Archive for the ‘Uncategorized’ Category

10/1/21

Run Away From The Echoes

Hatchie “This Enchanted”

I wish I could send this song back to around 1992 or so because I’d love to know what UK-oriented indie fans would make of this song that’s essentially merging girly chart pop, Madchester keyboard style, and shoegaze guitar. Would this seem like a bizarre and impossible future, or an artistic inevitability? I tend to think it’s the latter, that there’s no logical reason for these vibes to not click together and the way influence and flattened histories go it’s just natural that Hatchie and her collaborators would arrive at this simply by going with what they think sounds cool and fun.

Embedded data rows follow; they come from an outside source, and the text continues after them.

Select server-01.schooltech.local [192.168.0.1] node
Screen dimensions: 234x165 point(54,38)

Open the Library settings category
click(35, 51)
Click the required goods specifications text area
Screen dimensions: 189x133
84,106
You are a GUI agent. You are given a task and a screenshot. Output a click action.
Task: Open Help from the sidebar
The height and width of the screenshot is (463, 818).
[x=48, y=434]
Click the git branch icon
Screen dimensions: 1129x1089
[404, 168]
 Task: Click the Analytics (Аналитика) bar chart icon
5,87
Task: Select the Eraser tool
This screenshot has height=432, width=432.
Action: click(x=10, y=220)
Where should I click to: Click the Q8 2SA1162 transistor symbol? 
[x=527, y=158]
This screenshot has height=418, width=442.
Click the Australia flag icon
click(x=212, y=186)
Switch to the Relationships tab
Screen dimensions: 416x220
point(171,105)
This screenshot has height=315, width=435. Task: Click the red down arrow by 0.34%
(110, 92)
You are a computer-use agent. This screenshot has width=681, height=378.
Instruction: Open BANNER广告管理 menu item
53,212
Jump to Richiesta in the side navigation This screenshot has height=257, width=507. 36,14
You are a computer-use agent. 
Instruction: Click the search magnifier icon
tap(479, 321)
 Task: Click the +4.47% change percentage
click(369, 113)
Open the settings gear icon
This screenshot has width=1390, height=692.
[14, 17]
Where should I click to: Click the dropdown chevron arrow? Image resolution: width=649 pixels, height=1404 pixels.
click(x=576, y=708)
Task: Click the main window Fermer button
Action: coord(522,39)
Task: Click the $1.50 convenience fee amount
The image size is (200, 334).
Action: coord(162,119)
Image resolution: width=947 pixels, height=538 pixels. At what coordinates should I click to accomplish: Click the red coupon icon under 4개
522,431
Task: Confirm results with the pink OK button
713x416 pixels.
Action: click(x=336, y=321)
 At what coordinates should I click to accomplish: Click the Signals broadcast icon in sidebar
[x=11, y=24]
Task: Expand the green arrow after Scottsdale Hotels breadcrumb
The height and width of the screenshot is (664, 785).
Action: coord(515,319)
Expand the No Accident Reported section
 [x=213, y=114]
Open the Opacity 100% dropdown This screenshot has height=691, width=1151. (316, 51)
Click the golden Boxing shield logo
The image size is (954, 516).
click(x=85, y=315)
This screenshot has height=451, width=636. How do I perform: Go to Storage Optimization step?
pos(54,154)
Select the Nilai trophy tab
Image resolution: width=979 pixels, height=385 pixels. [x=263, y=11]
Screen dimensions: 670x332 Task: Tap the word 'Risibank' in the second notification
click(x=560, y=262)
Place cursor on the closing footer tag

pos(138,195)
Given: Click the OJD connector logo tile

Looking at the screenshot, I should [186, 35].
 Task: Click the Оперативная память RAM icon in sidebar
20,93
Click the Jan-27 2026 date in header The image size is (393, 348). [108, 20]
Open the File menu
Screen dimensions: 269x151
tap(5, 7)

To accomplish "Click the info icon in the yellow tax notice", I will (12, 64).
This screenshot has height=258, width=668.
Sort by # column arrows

And boy does it ever sound cool and fun – the particular aesthetic combination results in a boppy and hyper-romantic song that’s somewhat at odds with the more fraught relationship dynamics described by the verses. But the point of the song is the chorus – regardless of the messiness, she’s just overwhelmed by the more ecstatic emotions and raw attraction.

Buy it from Bandcamp.

9/30/21

Whatever It Is You Got It

Zilo & Austin Marc “Cherry Blossom”

“Cherry Blossom” is a rather pure expression of gratitude, with Zilo singing to someone whose love and support has changed her life for the better. The lyrics are direct and effusive in their praise, but the music and vocal performance are fairly low key. This sort of sentiment is very often paired with jubilant music, and there’s a logic in getting matchy-matchy with a euphoric tone. Zilo and producer Austin Marc dial it down and keep the emotional emphasis on warmth and intimacy, making the song feel like something sweet, gentle, and private. This has a nice effect of making Zilo’s more over-the-moon statements feel grounded and sincere, and not just some hyperbole.

Buy it from Amazon.

9/28/21

Lost In Backward Motion

Anaiis “Ultraviolet, Counts”

The music in “Ultraviolet, Counts” seems to move gracefully through some resistance, like a trained swimmer moving against a tide. This suits the lyrical theme perfectly as Anaiis attempts to talk someone, anyone out of suicidal ideation by appealing to rational thought – you don’t know everything, positive outcomes are as possible as negative outcomes, rebirth comes along with “research.” Her phrasing conveys equal measures of empathy and tough love, a little judgmental (“martyrdom is for cowards”) but mostly compassionate and respectful of this person’s intelligence. The arrangement contrasts a staccato organ part with more subtle and fluid counterpoints in vocal harmony, bass, and horns that seem to ripple out and around the blunt impact of the beat. Everything in the song backs up the central feeling: direct and firm, but thoughtful and flexible.

Buy it from Bandcamp.

9/27/21

Circles Chase Spirals

Vanishing Twin “Big Moonlight (Ookii Gekkou)”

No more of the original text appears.